ユーロ/ドルは、 一時本日安値となる1.1768ドルまで売り込まれた影響が残ったが、NY市場に限れば狭いレンジでのもみ合いに終始した。低調な米経済指標や米長期金利の低下に伴うユーロ買い・ドル売りが入った半面、ユーロ/円やユーロ/スイスフランの下落につれた売りが相場の重しとなり、大きな方向感は出なかった。ユーロ/スイスフランは一時1.0736スイスフランまで下落した。アフガニスタンでイスラム原理主義勢力・タリバンが勢力を拡大し、首都・カブールまで制圧した。タリバンは国際テロ組織『アルカイダ』と関係が深いとされ、地政学リスクの高まりが避難通貨とされるスイスフラン買いにつながったようだ。 

 

NY原油先物市場は3日続落:中国の経済活動鈍化懸念から売り優勢

NY原油先物市場は65.73ドル-68.27ドルのレンジ相場となった。中国の7月鉱工業生産や小売売上高が市場予想を下回り、エネルギー消費大国である同国の経済活動鈍化が懸念されて原油先物は売りが先行し、一時は65.70ドル台まで下げ幅を広げた。ただその後、一部通信社が石油輸出国機構(OPEC)筋の発言として『現時点では、すでに計画されている以上の原油を市場に供給する必要はない』を伝えると、67ドル後半まで買い戻される場面があった。通常取引終了後の時間外取引では主に67ドル台前半で推移した。

 

NY金先物市場は続伸:地政学リスクの高まりと米長期金利低下で買い優勢

NY金先物市場は1772.00-1791.30ドルのレンジ相場となった。

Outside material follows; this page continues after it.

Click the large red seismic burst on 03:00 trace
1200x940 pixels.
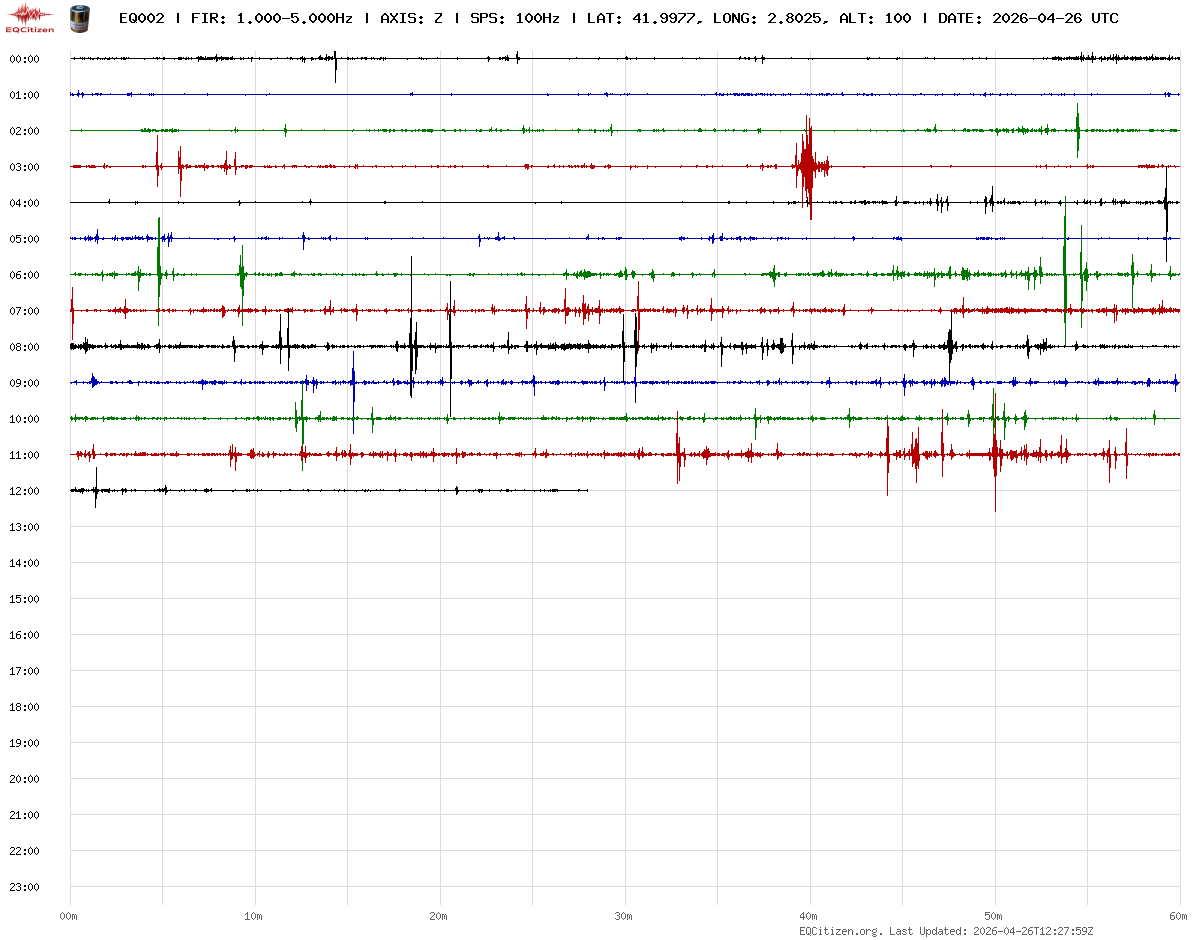(808, 166)
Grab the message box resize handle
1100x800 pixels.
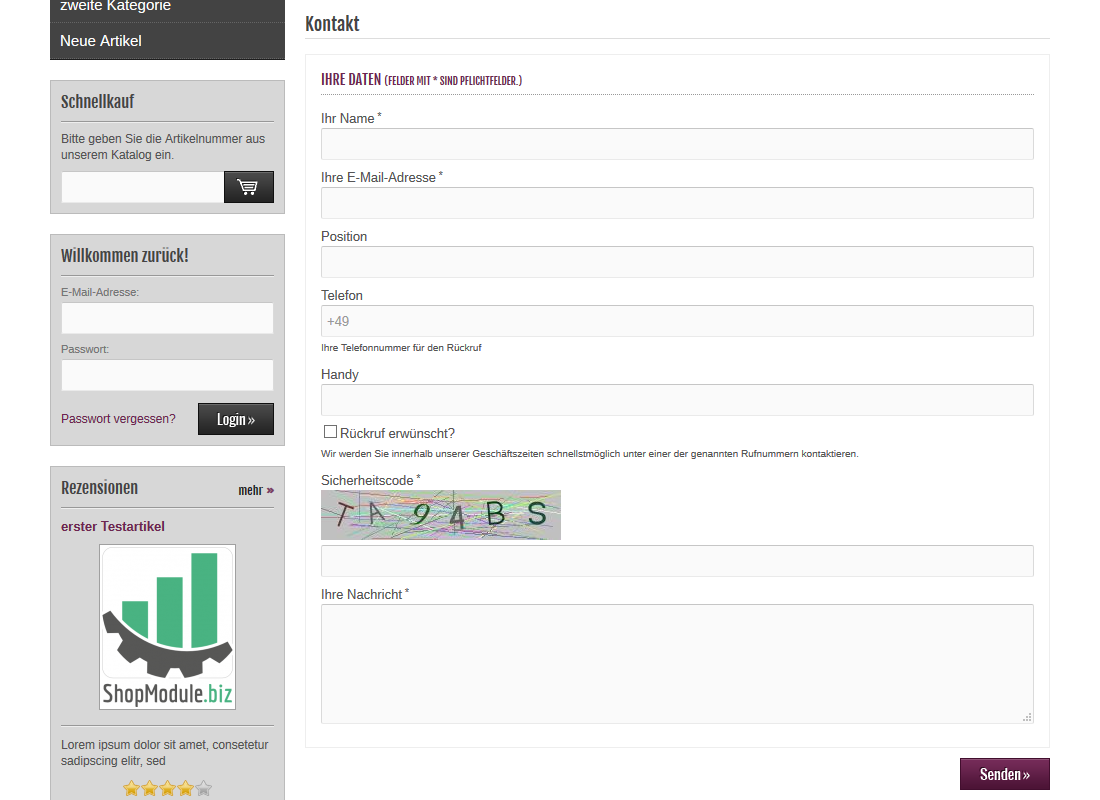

アフガニスタンでイスラム原理主義勢力・タリバンがほぼ全土を掌握した。同勢力は国際テロ組織アルカイダと関係が深いとされ、地政学リスクの高まりと共に安全資産とされる金に資金が向かった。米長期金利が低下したことも金相場の下値を支えた。ニューヨーク市場の序盤にかけて1772.00ドルまで下落したが、米長期金利の伸び悩みや中東情勢の悪化を警戒した買いが入った。一時1791.30ドルまで買われた。通常取引終了後の時間外取引でも金先物は底堅い動きを維持し、主に1790ドルをやや下回る水準で推移した。

 

米国債券市場は続伸:中国の景気減速懸念と地政学リスクから買い優勢

米国債券市場で中長期ゾーンは続伸(利回りは低下)した。米2年物国債利回りは前営業日比0.01%引き(価格は上昇)0.20%で終了した。米10年物国債利回りは前営業日比は0.02%低い1.26%で終了した。中国の景気減速懸念とアフガニスタンでの地政学リスクの高まりが投資家心理の悪化につながり、相対的に安全資産とされる米国債には買いが入った。ただ、安く始まったNYダウが上昇に転じ、史上最高値を更新すると徐々に上値が重くなった。